Task prompt
Once you have read the data below, please repeat all of it exactly.

Material to process
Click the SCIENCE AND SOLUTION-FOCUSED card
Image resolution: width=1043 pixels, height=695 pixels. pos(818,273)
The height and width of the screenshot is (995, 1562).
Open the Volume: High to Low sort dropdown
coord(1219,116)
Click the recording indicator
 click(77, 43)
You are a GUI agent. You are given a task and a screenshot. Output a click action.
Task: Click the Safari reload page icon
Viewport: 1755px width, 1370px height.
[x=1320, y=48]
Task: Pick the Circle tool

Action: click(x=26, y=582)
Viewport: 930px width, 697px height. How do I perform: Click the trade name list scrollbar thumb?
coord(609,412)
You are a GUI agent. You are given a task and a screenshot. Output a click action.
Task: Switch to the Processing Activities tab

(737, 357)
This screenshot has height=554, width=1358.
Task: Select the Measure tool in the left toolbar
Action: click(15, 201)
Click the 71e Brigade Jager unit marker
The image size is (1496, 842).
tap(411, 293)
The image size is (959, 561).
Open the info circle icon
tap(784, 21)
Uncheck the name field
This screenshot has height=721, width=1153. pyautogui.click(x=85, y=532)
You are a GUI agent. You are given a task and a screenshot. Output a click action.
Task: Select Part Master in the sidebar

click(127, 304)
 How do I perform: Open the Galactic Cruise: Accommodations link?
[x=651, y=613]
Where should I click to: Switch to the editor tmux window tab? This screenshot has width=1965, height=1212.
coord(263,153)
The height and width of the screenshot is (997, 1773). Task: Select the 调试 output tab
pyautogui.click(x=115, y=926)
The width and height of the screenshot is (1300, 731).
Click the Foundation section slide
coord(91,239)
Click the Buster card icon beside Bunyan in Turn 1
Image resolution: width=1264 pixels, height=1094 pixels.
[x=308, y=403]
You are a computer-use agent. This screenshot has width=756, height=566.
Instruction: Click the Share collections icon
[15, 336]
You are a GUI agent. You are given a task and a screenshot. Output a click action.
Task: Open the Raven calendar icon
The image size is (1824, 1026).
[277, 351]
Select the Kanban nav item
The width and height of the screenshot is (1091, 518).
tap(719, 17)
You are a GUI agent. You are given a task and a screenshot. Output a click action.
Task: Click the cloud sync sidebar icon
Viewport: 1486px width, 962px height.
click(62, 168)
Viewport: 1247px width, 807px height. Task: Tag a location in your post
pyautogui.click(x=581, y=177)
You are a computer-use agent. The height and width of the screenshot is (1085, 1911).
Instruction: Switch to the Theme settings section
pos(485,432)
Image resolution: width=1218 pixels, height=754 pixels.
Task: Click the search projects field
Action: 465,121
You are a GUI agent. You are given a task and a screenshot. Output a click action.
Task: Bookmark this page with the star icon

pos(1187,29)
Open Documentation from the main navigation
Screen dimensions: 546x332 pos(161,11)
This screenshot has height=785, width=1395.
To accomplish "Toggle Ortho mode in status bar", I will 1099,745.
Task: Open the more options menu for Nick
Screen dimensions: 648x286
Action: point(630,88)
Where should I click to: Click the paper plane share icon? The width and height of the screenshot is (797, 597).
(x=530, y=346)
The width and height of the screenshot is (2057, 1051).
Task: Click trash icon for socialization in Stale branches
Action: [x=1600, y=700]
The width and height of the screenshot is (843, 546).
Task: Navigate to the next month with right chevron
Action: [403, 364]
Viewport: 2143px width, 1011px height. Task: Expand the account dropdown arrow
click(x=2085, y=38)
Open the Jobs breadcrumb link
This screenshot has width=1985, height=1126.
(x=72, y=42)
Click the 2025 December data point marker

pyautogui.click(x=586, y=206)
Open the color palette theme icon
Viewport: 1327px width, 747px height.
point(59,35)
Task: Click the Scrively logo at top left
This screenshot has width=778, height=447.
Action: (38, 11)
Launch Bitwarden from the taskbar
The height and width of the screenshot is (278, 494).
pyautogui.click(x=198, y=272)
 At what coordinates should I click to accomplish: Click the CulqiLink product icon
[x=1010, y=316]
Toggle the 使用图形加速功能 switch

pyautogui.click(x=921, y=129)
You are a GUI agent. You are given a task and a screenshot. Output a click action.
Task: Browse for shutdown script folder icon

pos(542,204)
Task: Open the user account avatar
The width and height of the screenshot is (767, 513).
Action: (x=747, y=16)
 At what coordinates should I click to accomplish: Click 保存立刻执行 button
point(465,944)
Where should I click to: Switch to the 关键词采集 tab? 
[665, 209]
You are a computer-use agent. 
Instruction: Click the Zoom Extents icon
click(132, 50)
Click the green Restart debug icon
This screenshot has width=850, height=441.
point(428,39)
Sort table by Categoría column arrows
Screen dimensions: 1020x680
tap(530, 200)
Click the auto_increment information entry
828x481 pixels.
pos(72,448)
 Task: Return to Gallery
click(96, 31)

Output below
Click the SCIENCE AND SOLUTION-FOCUSED card
Image resolution: width=1043 pixels, height=695 pixels. pos(818,273)
The height and width of the screenshot is (995, 1562).
Open the Volume: High to Low sort dropdown
coord(1219,116)
Click the recording indicator
 click(77, 43)
You are a GUI agent. You are given a task and a screenshot. Output a click action.
Task: Click the Safari reload page icon
Viewport: 1755px width, 1370px height.
[x=1320, y=48]
Task: Pick the Circle tool

Action: click(x=26, y=582)
Viewport: 930px width, 697px height. How do I perform: Click the trade name list scrollbar thumb?
coord(609,412)
You are a GUI agent. You are given a task and a screenshot. Output a click action.
Task: Switch to the Processing Activities tab

(737, 357)
This screenshot has height=554, width=1358.
Task: Select the Measure tool in the left toolbar
Action: click(15, 201)
Click the 71e Brigade Jager unit marker
The image size is (1496, 842).
tap(411, 293)
The image size is (959, 561).
Open the info circle icon
tap(784, 21)
Uncheck the name field
This screenshot has height=721, width=1153. pyautogui.click(x=85, y=532)
You are a GUI agent. You are given a task and a screenshot. Output a click action.
Task: Select Part Master in the sidebar

click(127, 304)
 How do I perform: Open the Galactic Cruise: Accommodations link?
[x=651, y=613]
Where should I click to: Switch to the editor tmux window tab? This screenshot has width=1965, height=1212.
coord(263,153)
The height and width of the screenshot is (997, 1773). Task: Select the 调试 output tab
pyautogui.click(x=115, y=926)
The width and height of the screenshot is (1300, 731).
Click the Foundation section slide
coord(91,239)
Click the Buster card icon beside Bunyan in Turn 1
Image resolution: width=1264 pixels, height=1094 pixels.
[x=308, y=403]
You are a computer-use agent. This screenshot has width=756, height=566.
Instruction: Click the Share collections icon
[15, 336]
You are a GUI agent. You are given a task and a screenshot. Output a click action.
Task: Open the Raven calendar icon
The image size is (1824, 1026).
[277, 351]
Select the Kanban nav item
The width and height of the screenshot is (1091, 518).
tap(719, 17)
You are a GUI agent. You are given a task and a screenshot. Output a click action.
Task: Click the cloud sync sidebar icon
Viewport: 1486px width, 962px height.
click(62, 168)
Viewport: 1247px width, 807px height. Task: Tag a location in your post
pyautogui.click(x=581, y=177)
You are a computer-use agent. The height and width of the screenshot is (1085, 1911).
Instruction: Switch to the Theme settings section
pos(485,432)
Image resolution: width=1218 pixels, height=754 pixels.
Task: Click the search projects field
Action: 465,121
You are a GUI agent. You are given a task and a screenshot. Output a click action.
Task: Bookmark this page with the star icon

pos(1187,29)
Open Documentation from the main navigation
Screen dimensions: 546x332 pos(161,11)
This screenshot has height=785, width=1395.
To accomplish "Toggle Ortho mode in status bar", I will 1099,745.
Task: Open the more options menu for Nick
Screen dimensions: 648x286
Action: point(630,88)
Where should I click to: Click the paper plane share icon? The width and height of the screenshot is (797, 597).
(x=530, y=346)
The width and height of the screenshot is (2057, 1051).
Task: Click trash icon for socialization in Stale branches
Action: [x=1600, y=700]
The width and height of the screenshot is (843, 546).
Task: Navigate to the next month with right chevron
Action: [403, 364]
Viewport: 2143px width, 1011px height. Task: Expand the account dropdown arrow
click(x=2085, y=38)
Open the Jobs breadcrumb link
This screenshot has width=1985, height=1126.
(x=72, y=42)
Click the 2025 December data point marker

pyautogui.click(x=586, y=206)
Open the color palette theme icon
Viewport: 1327px width, 747px height.
point(59,35)
Task: Click the Scrively logo at top left
This screenshot has width=778, height=447.
Action: (38, 11)
Launch Bitwarden from the taskbar
The height and width of the screenshot is (278, 494).
pyautogui.click(x=198, y=272)
 At what coordinates should I click to accomplish: Click the CulqiLink product icon
[x=1010, y=316]
Toggle the 使用图形加速功能 switch

pyautogui.click(x=921, y=129)
You are a GUI agent. You are given a task and a screenshot. Output a click action.
Task: Browse for shutdown script folder icon

pos(542,204)
Task: Open the user account avatar
The width and height of the screenshot is (767, 513).
Action: (x=747, y=16)
 At what coordinates should I click to accomplish: Click 保存立刻执行 button
point(465,944)
Where should I click to: Switch to the 关键词采集 tab? 
[665, 209]
You are a computer-use agent. 
Instruction: Click the Zoom Extents icon
click(132, 50)
Click the green Restart debug icon
This screenshot has width=850, height=441.
point(428,39)
Sort table by Categoría column arrows
Screen dimensions: 1020x680
tap(530, 200)
Click the auto_increment information entry
828x481 pixels.
pos(72,448)
 Task: Return to Gallery
click(96, 31)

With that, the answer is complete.